Vanessa Londoño y Santiago Ramírez son pareja desde hace 8 años, tienen dos hijos, un niño de siete años y una niña de tres. Viven en el barrio Paraíso, en Ciudad Bolívar, y desde hace cuatro meses son beneficiarios del programa ‘Parceros por Bogotá’.
Ellos accedieron a esta estrategia por la convocatoria que realizó el Distrito a través de la Alcaldía Local de Ciudad Bolívar, en octubre de 2021. “En diciembre nos llamaron a la capacitación en agentes comunitarios y, en enero de este año, empezamos a recibir el subsidio que nos ha servido muchísimo”, dice Santiago.
Antes de acceder a ‘Parceros por Bogotá’, Vanessa se dedicaba a estudiar y Santiago trabajaba como operador logístico en un almacén de grandes superficies de supermercados donde tenía que surtir las estanterías, estar pendiente de la existencia de los productos, de la rotación de fechas, almacenamiento en bodega y el cuarto frío, sin embargo, fue despedido por una discapacidad visual.
“Menos mal me salió la oportunidad de ‘Parceros’ porque estuve asistiendo a otras entrevistas de empleo y debido a que tengo una discapacidad visual profunda por un mal procedimiento quirúrgico, no me aceptaron en ningún trabajo”, asegura Santiago Ramírez.
Los jóvenes, para cumplir con sus compromisos laborales y no dejar solos a sus dos hijos, hacen turnos. Mientras Vanessa asiste a las diferentes actividades convocadas en la mañana, Sebastián realiza las labores de la casa y en horas de la tarde desarrolla sus funciones como ‘Parcero’.
Las tareas que desarrollan a diario son de asistencia a actividades de orientación, capacitación y, además, servir de guías a las personas que requieran información sobre movilidad, salud, educación, turismo, seguridad y atención a tercera edad.
Con el beneficio que reciben, el joven de 24 años atiende las necesidades del hogar y la joven de 25 años estudia primera infancia en la Fundación Una Esperanza. “Ha sido un apoyo económico para pagar mi carrera. Desde muy pequeña siempre me ha gustado estar con los niños y, pues siempre me ha llamado mucho la atención el cuidado de ellos”, asegura Vanessa.
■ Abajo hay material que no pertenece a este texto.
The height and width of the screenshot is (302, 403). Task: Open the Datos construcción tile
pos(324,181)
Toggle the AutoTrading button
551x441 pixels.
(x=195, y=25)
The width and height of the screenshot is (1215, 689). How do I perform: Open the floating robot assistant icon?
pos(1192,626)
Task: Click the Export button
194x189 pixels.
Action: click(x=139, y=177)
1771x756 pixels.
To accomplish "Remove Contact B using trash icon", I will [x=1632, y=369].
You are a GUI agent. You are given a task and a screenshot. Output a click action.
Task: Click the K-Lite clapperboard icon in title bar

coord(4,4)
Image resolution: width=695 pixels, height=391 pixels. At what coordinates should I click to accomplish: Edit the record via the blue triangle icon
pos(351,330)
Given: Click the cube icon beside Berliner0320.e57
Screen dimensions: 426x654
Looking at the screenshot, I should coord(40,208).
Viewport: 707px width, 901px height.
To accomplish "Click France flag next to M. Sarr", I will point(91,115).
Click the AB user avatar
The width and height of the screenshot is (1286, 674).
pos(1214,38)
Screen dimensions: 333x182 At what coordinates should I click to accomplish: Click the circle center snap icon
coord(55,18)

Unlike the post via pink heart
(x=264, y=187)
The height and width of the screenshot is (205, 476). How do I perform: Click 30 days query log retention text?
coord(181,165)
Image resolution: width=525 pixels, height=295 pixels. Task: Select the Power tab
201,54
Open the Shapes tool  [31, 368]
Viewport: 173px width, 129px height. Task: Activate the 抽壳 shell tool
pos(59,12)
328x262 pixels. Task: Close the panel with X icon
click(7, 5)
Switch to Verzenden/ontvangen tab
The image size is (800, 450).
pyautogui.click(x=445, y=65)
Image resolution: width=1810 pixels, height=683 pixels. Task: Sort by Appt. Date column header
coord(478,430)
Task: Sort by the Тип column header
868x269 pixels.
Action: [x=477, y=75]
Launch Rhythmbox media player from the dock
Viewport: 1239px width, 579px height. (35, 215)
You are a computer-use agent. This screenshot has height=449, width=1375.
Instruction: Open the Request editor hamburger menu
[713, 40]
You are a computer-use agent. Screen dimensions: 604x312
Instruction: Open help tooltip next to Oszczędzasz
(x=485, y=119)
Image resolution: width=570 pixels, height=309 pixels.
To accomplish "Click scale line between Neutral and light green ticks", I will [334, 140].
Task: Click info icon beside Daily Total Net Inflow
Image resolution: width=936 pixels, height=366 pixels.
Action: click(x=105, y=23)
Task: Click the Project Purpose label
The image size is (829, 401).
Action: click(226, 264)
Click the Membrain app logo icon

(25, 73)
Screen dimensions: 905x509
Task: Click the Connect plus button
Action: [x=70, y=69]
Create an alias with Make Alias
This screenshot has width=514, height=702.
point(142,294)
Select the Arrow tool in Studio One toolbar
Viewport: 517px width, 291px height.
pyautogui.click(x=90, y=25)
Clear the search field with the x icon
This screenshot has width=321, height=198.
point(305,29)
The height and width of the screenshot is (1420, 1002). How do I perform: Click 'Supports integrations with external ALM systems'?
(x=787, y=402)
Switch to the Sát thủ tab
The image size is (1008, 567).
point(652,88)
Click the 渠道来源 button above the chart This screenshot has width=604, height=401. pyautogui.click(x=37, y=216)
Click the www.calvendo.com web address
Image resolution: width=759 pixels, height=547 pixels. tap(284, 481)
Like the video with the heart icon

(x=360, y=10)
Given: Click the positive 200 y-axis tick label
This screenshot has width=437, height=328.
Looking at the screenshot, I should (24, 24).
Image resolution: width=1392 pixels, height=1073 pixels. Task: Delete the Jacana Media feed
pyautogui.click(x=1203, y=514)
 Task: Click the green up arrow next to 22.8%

“Ha sido una oportunidad porque no tenía empleo y gracias al programa estoy trabajando nuevamente y, lo mejor, no me han rechazado por la alteración en mi visión. Puedo trabajar tranquilo, lo que significa que me ha ayudado a mejorar mi calidad de vida”, sostiene Santiago.
Más allá del beneficio económico, Vanessa ha recibido capacitaciones sobre las nuevas masculinidades, derechos humanos, maltrato y violencia de género entre otros temas. Entre tanto, Santiago ha aprovechado para fortalecer sus habilidades artísticas. “Desde pequeñito me ha interesado la música y, pues, he recibido algunos cursos orientados hacia esa temática en las cuales he podido ser parte de ellas”, afirma Ramírez.
Ahora, la meta de Santiago es que Vanessa termine su carrera para que pueda trabajar en su profesión. “Agradecerles a todos los que nos ayudaron en esta oportunidad, ya que fue una etapa súper chévere para nosotros”, puntualizó Londoño.